We’ve been gifted with some new hardware over the past year, including a rather nice 3U rackmount server that I’ve not been able to configure until the past few days (barring an abortive fight with FreeBSD¹) thanks largely to 3Ware², who — as previously mentioned — strung me along for nine months waiting for them to release Solaris 10 drivers from a 9500S SATA-RAID controller that they’d end-of-lifed about a month after I first inquired about the driver.

Anyway, last week, [livejournal.com profile] darthgeek (who gave us the machine in the first place) just sent me a pair of LSI 3080X SATA RAID controllers, and I’ve finally been able to install Solaris 10 and bring it up.  It’s a dual 3.2GHz Xeon box with 4GB of RAM (and will take up to 16GB in 2GB DIMMs), with two 80GB mirrored SATA boot disks, twelve 300GB SATA disks spread across those two LSI controllers, and three redundant power supplies.  This is replacing a Sun Ultra30 with a single 250MHz UltraSPARC II processor, 768MB of RAM, and a total of 414GB of disk, 360GB of it in two external 711 disk cases.  It’s also replacing one of my two Sun Ultra5s, and offloading our webserver, primary mailserver, MySQL server, and main backup server from my personal workstation, babylon5, as soon as I get everything configured.  Once I had the new disk controllers installed and the drives cabled to them, it took me about 24 hours to go from bare metal and never having run Solaris 10 before, to having babylon4³ up and running under Solaris 10 with the full storage array online (3.25TB of RAIDZ2), shared via NFS and Samba, with the entire contents of minbar‘s array copied over, and a new primary nameserver running as an unprivileged user in its own zone.

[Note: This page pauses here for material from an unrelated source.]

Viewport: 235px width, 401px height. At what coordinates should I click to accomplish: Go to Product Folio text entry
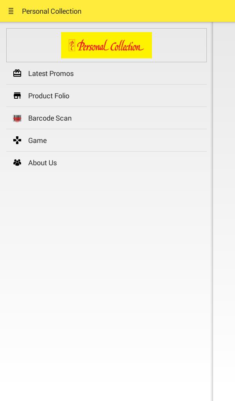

Some of that configuration is proving to be a little of a headache, though, because of issues with svccfg that I don’t fully understand yet, where the behavior of svccfg — a tool that configures system services — doesn’t match what’s documented in its man page, and does unexpected things.  So, if you’re a Solaris 10 export and know the inner workings of svccfg, please drop me a line...

[1]  Don’t ask.  I have never had so many kernel panics in such a short time in my life.

[2]  3Ware are asshats and wankers.  The least they could have done was actually tell me when they EOL’d it, rather than stringing me along until the driver finally shipped, nine months late, and only then and only when I specifically asked whether the 9500S was supported telling me that no, the new driver release didn’t support my 9500S and there never would be an updated driver for it and they’d EOL’d it eight months previously.

[3]  It’s our second machine to bear the name.  The first was a Sun Ultra Enterprise 3000 with 2GB of RAM, six 336MHz UltraSparc II processors and an internal rack full of 9GB Seagate Cheetahs.  It drew so much electrical power we couldn’t afford to run it except for testing and study.